しかるにその2人の間に距離を置くという基本的なことが実行されていなかったというのであれば、やはり警察官側の過失があったという認定は免れない。
細かな事実はわからないのだが、新聞報道での事実を前提にする限り、高裁の判断は妥当だというべきだろう。
(岡井)
110番通報で状況をある程度聞いて臨場したのなら、まずは2人を引き離すことが先決だったのではないだろうか。
たしかに、拳銃を持っている方を侵入者だと、一瞬誤解して、拳銃を持っている方を取り押さえてしまったこと自体は、仕方のないことかもしれない。

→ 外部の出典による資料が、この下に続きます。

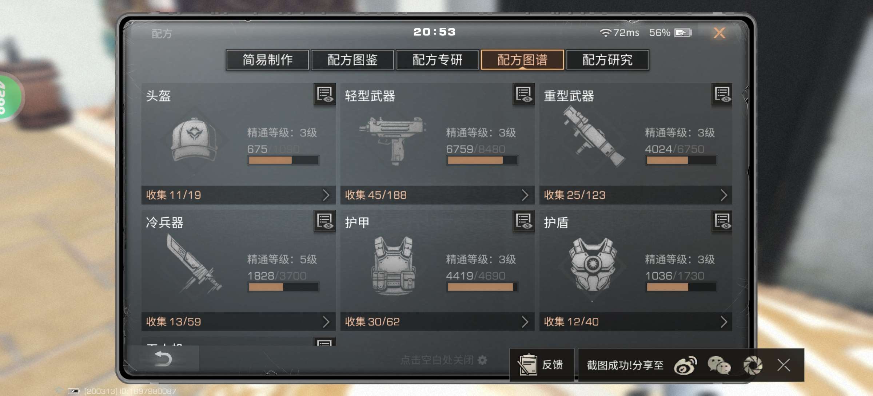873x396 pixels.
Task: Dismiss the 截图成功 share banner
Action: tap(784, 365)
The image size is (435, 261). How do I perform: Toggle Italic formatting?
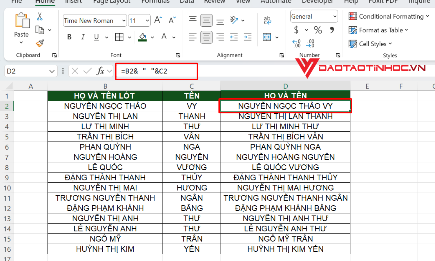tap(83, 37)
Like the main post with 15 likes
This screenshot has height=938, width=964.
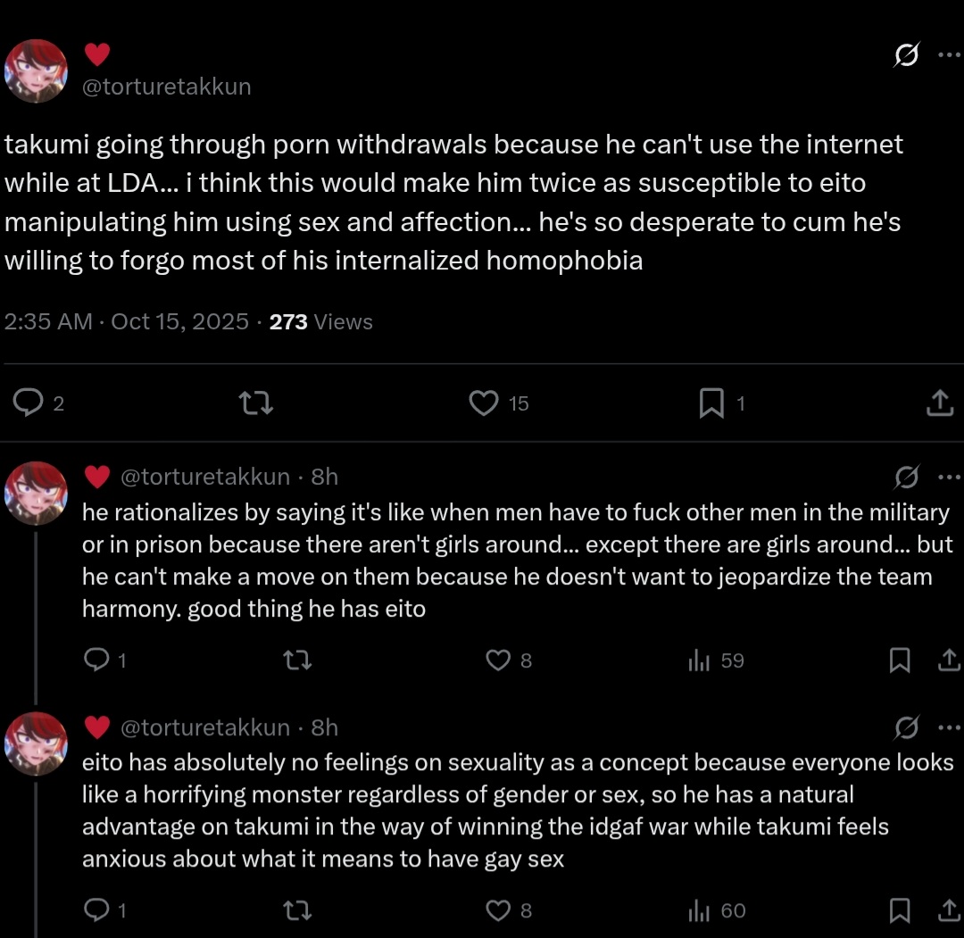[x=484, y=403]
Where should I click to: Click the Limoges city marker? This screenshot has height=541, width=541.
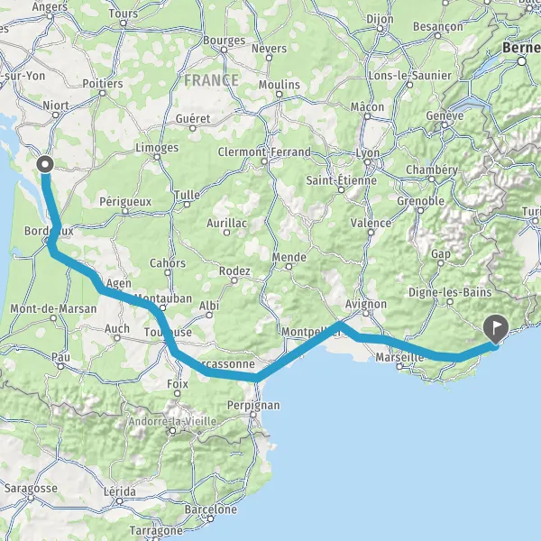point(157,157)
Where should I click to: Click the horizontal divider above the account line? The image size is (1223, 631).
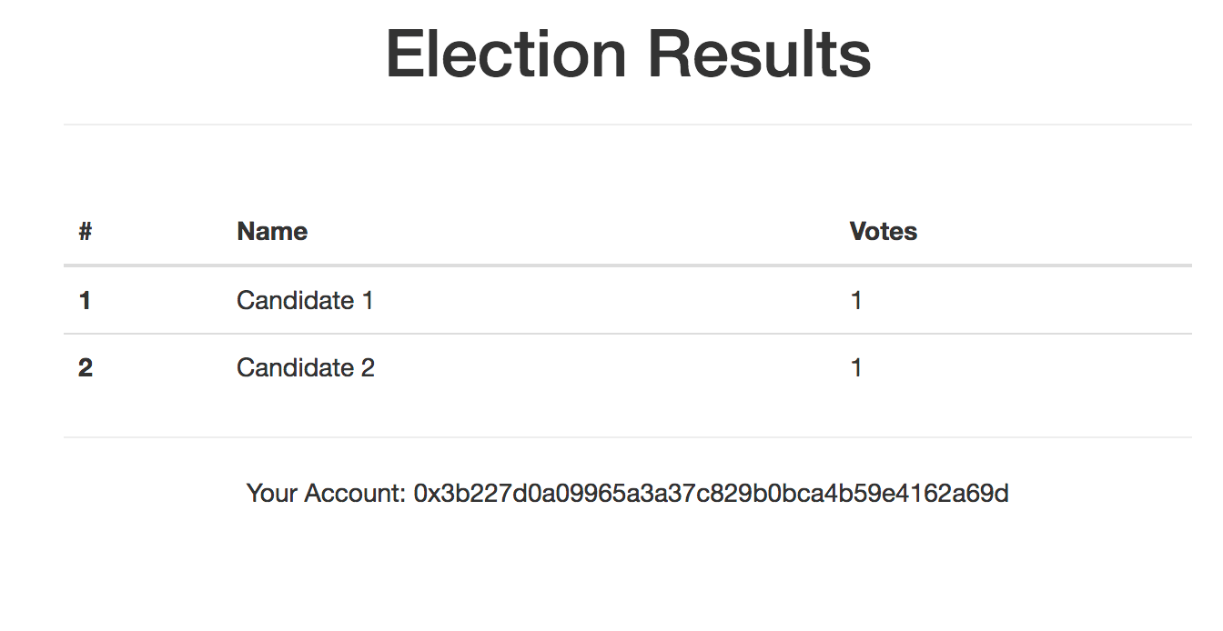(627, 437)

しかし、どちらが弁護士でどちらが侵入者か、状況を完全に把握するまでは、もう一方を自由に動き回れる状態にしておくのは得策ではないであろう。
状況から見れば、もみ合っているうちに拳銃を取り上げていたという事態は想定できるのであるから、2人を引き離さずに最悪の結果が生じてしまえば、警察官の対応に過失があったと言わざるを得ないだろう。

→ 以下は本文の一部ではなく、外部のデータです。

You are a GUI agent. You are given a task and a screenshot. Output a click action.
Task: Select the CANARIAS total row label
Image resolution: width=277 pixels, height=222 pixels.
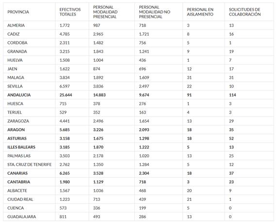click(17, 173)
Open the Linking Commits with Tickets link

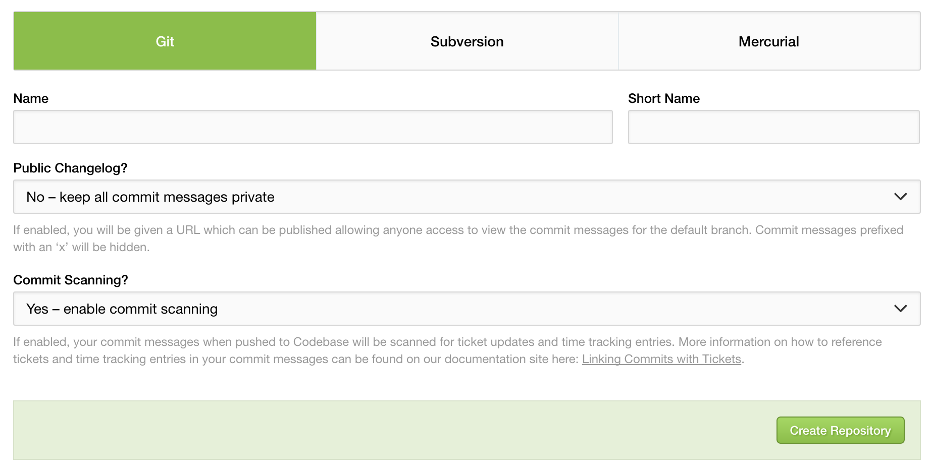pos(661,359)
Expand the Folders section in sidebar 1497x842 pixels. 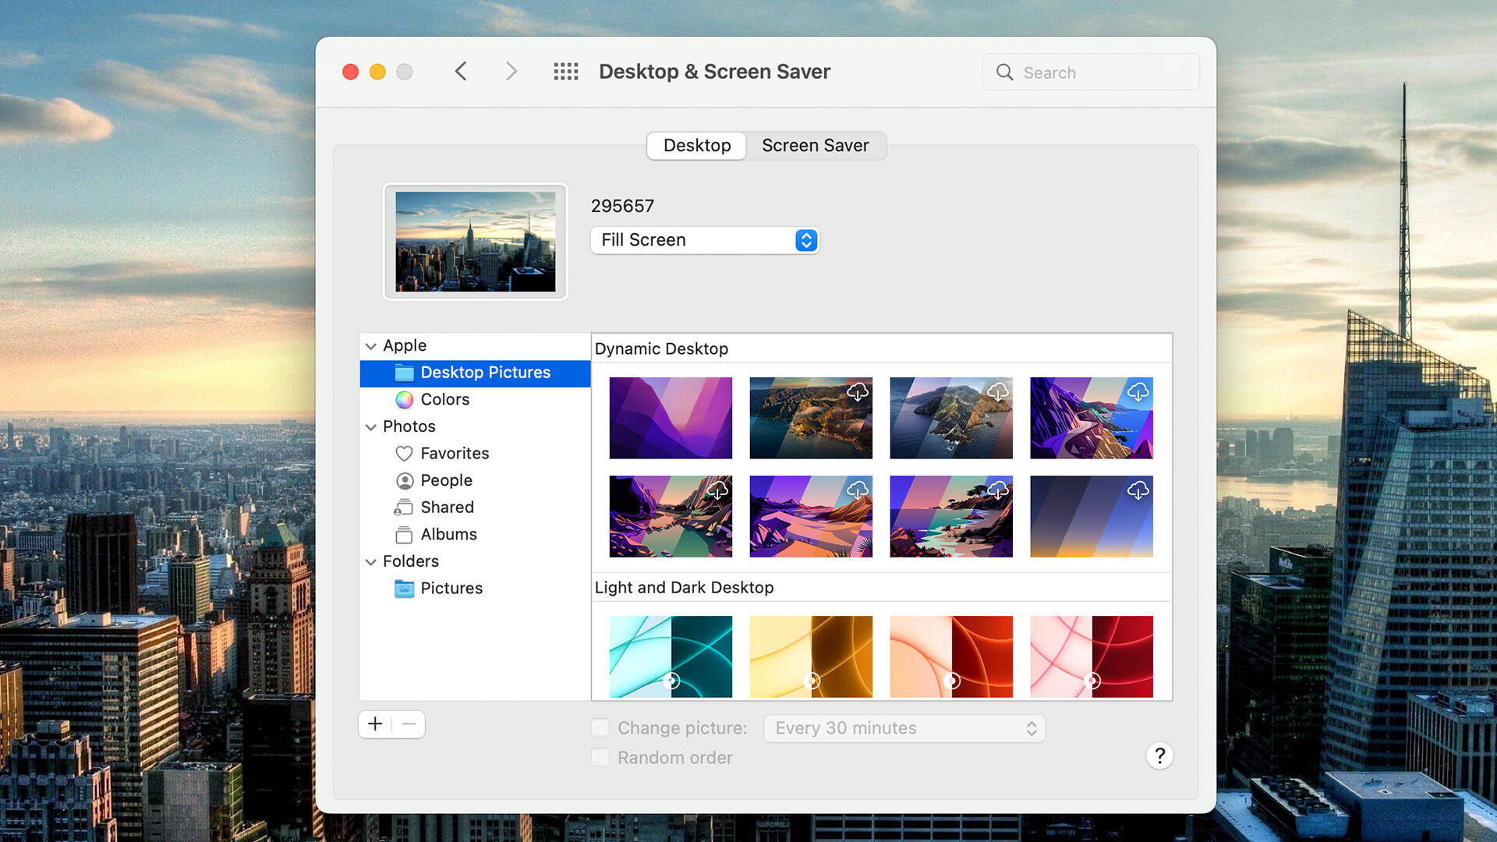[x=372, y=561]
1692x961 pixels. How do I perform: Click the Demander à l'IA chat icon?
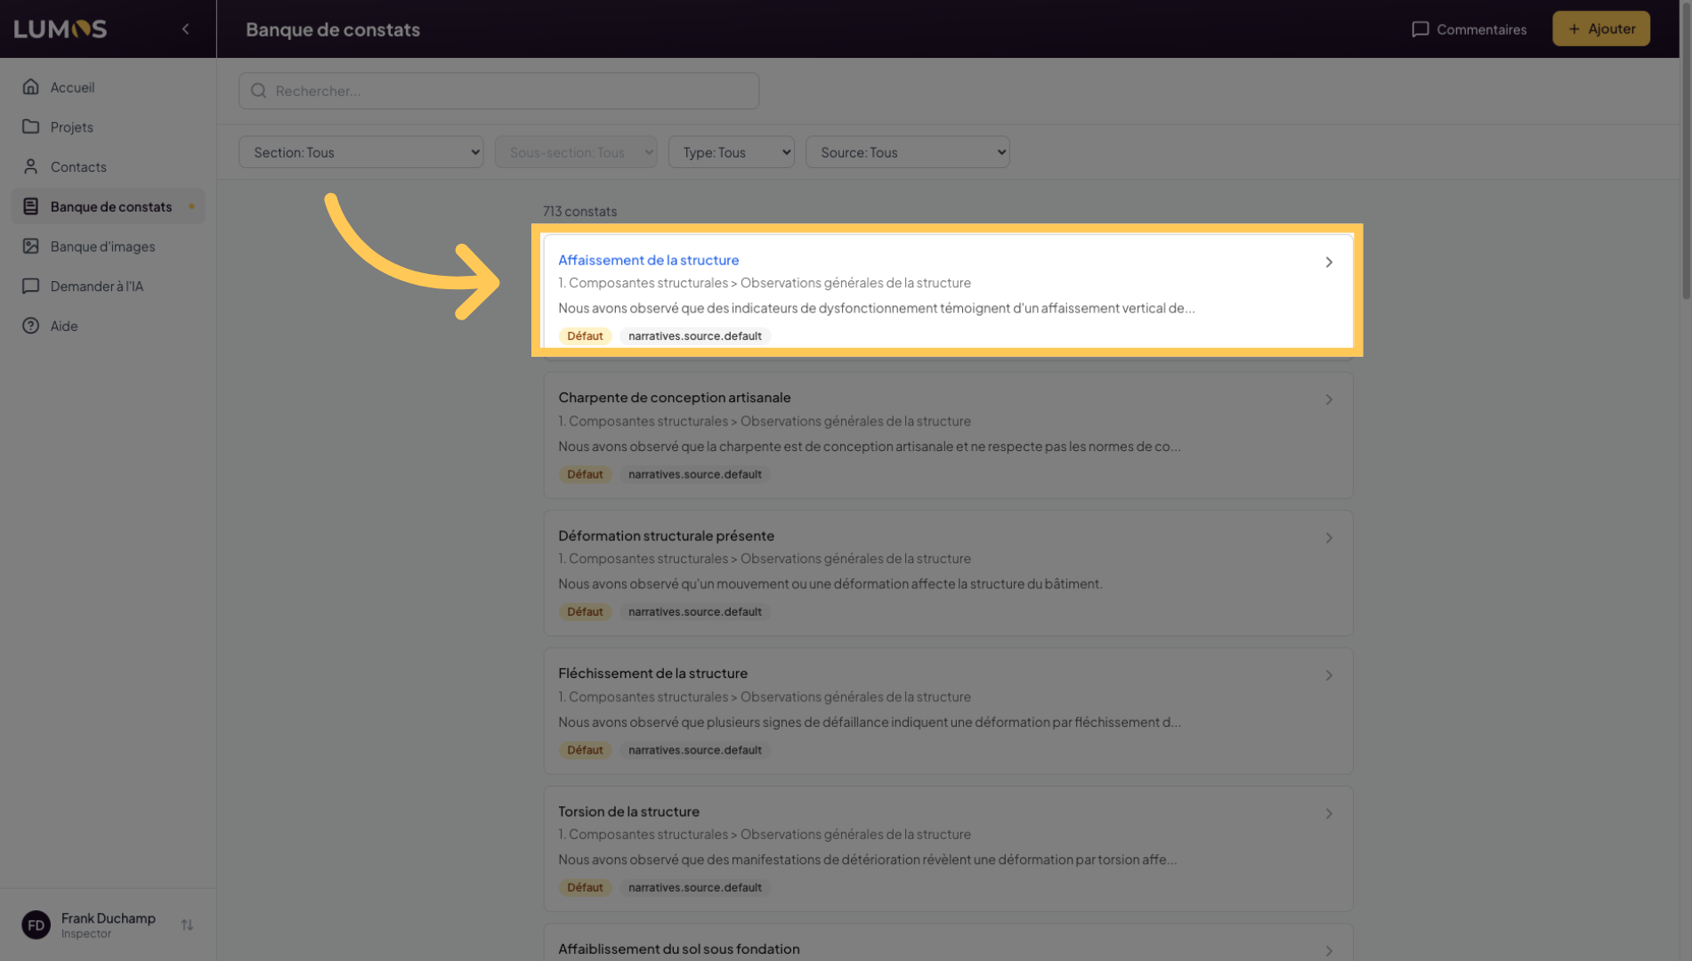coord(31,287)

裁判所は身内(国側)に甘いという印象があるが、今回の仙台高裁秋田支部が県にも賠償責任を認めたことは、妥当な判決だといえるのではないか。
(畝岡)
秋田県警の「組織としての」の対応としては、このような状況で2名のみが現場に駆け付けるということでは足りなかったのではないか。この度の判決でも、記事によれば「警察官が現場に着いた時に菅原受刑者は凶器を持っておらず、警察官が尋ねれば誰が侵入者か理解でき、菅原受刑者を制圧、逮捕できたと指摘。制圧できなくて文字色も、津谷さんと妻の良子さん(61)を避難させるのは困難でなかった」などと現場にいた警官個人の対応に焦点が当てられているように思う。
いずれにせよ、裁判所は、警察とは独立した機関である以上、北野弁護士のいうとおり、判決の主文(結果)は当然であるが、判決理由についても国民や遺族を納得させる内容を示すことが求められる。